Records drawn from a dataset:
════
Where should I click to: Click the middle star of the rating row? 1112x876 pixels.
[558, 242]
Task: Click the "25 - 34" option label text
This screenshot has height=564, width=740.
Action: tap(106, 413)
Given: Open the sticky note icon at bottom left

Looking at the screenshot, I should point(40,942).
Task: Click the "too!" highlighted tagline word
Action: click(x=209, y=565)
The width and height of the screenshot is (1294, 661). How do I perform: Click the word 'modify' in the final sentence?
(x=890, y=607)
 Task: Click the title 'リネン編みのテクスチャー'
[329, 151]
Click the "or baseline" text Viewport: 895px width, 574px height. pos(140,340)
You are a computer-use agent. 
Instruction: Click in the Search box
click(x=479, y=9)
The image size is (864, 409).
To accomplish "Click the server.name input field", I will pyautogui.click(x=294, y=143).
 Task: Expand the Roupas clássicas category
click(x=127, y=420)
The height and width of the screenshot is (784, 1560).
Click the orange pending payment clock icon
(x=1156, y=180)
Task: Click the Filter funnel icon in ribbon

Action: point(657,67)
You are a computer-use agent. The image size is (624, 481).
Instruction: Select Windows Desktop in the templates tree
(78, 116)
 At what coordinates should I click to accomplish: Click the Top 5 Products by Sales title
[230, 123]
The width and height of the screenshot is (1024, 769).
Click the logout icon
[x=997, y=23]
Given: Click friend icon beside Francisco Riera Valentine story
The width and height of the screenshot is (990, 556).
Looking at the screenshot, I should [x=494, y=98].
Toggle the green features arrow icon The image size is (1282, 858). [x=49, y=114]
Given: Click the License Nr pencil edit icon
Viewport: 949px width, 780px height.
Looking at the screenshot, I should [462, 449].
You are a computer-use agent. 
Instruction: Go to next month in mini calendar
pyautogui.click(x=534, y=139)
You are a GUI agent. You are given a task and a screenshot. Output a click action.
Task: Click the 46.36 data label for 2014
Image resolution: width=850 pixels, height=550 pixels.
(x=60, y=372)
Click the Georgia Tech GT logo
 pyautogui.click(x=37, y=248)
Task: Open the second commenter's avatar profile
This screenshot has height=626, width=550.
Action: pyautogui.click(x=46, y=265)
════
▶ AIM OF THE TASK
Search each line of the data above for "size", and copy the lines where it occurs.

▶ ANSWER SPACE
The image size is (864, 409).
You are a computer-use agent. The image size is (624, 481).
Toggle the green features arrow icon The image size is (1282, 858). [x=49, y=114]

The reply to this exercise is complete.